Walter Franklin Lineberger (July 20, 1883 – October 9, 1943) was an American businessman and politician who served as a U.S. Representative from California from 1921 to 1927.

Early life and career
Born near Whiteville, Tennessee, Lineberger attended the local public schools, the Agricultural and Mechanical College of Texas, and the Rensselaer Polytechnic Institute, Troy, New York. He engaged in mining and agriculture in Mexico. In 1911, he moved to Long Beach, California, where he worked as a farmer and then as a banker. He served as president of the Guarantee Bond & Mortgage Co., Inc. He joined the Engineer Officers' Reserve Corps of United States Army in June 1917 and served with the 116th, 1st, 107th and 115th Engineer Battalions until he was discharged in March 1919 at the rank of major.

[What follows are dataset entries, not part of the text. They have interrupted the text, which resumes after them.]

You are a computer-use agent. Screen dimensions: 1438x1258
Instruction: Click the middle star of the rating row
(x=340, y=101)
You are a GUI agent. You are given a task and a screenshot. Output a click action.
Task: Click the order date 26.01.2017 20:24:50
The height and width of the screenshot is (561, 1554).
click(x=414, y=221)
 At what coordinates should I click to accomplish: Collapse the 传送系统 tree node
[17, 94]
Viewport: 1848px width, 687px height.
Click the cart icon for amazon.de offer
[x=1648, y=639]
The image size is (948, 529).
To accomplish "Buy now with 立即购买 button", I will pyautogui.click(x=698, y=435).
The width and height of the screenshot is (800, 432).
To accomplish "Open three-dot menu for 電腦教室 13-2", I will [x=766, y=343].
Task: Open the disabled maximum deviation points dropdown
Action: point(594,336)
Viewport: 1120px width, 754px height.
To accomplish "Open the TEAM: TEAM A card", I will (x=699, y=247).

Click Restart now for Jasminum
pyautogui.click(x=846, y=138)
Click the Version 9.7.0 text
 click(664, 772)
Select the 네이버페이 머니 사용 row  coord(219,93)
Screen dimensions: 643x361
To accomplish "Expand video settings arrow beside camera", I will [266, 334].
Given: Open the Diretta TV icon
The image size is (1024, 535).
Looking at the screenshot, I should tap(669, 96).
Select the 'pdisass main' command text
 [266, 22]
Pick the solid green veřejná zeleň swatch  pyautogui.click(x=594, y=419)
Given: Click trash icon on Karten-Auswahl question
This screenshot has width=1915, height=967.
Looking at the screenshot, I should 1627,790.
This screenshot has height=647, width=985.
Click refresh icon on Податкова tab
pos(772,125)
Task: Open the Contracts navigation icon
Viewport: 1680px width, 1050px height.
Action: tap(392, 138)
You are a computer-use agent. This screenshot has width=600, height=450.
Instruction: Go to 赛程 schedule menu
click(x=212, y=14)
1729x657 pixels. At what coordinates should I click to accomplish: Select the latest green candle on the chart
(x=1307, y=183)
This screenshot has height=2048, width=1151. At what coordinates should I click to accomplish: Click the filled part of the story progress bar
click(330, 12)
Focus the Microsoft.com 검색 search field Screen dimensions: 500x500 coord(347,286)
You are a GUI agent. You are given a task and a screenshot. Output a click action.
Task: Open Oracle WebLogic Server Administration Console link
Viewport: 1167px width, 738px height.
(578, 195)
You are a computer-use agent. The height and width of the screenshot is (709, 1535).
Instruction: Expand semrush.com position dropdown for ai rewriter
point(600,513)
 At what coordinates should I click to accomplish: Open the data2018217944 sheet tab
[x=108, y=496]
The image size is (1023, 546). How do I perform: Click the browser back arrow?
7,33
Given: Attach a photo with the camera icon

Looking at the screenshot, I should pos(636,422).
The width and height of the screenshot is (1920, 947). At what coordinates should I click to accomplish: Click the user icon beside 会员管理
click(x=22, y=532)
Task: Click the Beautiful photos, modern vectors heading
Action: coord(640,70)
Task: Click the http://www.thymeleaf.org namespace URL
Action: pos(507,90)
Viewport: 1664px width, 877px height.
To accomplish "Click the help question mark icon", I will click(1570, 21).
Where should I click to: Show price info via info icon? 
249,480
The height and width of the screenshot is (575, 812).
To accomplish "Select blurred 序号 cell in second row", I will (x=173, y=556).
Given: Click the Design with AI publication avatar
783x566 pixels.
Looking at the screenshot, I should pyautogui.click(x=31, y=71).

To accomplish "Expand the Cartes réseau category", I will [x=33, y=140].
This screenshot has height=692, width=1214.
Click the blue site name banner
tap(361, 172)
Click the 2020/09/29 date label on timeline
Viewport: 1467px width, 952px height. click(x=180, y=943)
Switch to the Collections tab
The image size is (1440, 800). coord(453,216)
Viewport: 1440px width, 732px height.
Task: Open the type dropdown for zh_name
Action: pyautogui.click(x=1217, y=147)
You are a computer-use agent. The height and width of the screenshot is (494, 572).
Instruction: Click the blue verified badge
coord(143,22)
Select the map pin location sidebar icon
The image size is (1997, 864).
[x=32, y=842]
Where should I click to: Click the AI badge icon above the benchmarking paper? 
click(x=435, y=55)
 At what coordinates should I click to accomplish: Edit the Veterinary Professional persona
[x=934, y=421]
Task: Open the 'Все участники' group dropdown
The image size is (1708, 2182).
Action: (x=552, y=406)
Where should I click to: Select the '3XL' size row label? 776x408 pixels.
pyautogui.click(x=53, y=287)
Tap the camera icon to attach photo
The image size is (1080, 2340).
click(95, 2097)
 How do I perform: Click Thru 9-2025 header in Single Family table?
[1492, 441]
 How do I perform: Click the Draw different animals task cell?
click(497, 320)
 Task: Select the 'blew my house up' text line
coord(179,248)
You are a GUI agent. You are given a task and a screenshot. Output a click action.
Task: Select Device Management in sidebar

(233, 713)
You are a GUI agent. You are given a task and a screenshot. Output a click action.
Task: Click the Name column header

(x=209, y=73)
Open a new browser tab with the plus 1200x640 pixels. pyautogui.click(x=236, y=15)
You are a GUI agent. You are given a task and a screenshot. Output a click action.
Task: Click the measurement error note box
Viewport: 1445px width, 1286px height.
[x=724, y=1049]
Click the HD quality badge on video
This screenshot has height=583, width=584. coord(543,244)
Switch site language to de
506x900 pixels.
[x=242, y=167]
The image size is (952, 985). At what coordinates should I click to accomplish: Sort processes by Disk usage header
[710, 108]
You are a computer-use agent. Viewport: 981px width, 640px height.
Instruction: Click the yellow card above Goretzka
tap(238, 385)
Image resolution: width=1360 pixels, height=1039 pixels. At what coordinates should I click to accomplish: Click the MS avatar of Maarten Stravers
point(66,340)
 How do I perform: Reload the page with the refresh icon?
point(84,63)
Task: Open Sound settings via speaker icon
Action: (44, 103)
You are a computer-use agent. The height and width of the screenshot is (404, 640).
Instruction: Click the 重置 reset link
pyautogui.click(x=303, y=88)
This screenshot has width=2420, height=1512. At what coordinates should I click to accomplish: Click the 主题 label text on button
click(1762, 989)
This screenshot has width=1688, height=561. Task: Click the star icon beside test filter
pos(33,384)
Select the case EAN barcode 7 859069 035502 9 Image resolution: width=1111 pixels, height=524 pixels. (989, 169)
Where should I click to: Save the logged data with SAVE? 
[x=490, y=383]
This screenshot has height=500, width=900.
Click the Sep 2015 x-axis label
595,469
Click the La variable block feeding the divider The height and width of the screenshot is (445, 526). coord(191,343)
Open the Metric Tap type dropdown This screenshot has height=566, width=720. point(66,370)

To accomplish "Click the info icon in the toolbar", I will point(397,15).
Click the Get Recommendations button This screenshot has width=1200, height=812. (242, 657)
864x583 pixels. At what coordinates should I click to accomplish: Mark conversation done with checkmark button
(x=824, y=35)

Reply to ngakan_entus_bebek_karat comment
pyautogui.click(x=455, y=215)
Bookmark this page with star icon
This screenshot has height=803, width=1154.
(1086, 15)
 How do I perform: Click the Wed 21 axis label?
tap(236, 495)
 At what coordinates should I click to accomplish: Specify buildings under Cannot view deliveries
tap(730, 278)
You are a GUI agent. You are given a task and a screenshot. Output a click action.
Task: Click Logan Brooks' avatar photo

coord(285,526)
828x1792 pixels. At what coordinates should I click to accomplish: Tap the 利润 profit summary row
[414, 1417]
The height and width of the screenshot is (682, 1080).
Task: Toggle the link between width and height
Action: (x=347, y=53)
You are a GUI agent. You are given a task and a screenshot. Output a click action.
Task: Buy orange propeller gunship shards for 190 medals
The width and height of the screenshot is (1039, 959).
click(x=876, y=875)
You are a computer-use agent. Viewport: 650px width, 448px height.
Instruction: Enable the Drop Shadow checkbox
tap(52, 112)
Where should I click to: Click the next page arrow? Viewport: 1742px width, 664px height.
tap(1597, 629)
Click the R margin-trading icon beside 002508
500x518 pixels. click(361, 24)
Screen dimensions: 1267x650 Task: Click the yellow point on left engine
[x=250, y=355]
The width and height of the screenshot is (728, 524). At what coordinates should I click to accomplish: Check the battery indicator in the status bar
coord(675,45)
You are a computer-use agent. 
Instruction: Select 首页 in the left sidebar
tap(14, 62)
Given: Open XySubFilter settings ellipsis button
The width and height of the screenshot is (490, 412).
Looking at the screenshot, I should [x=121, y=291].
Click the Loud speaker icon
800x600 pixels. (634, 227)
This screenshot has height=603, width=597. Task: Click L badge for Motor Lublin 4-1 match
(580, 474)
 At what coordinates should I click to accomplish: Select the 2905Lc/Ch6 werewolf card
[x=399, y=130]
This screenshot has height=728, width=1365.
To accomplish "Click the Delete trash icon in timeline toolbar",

He served in France during World War I from December 1917 until March 1919 and received the Croix de guerre.

Congress 
Lineberger was elected as a Republican to the Sixty-seventh Congress to fill the vacancy caused by the death of United States Representative-elect Charles F. Van de Water in California's Ninth Congressional District. He won a special election on February 15, 1921, by a vote of 32,442 to 21,056 for Prohibition candidate Charles H. Randall, whom Van de Water had defeated for re-election three months earlier. Lineberger had 58.5% of the vote to Randall's 38.0%.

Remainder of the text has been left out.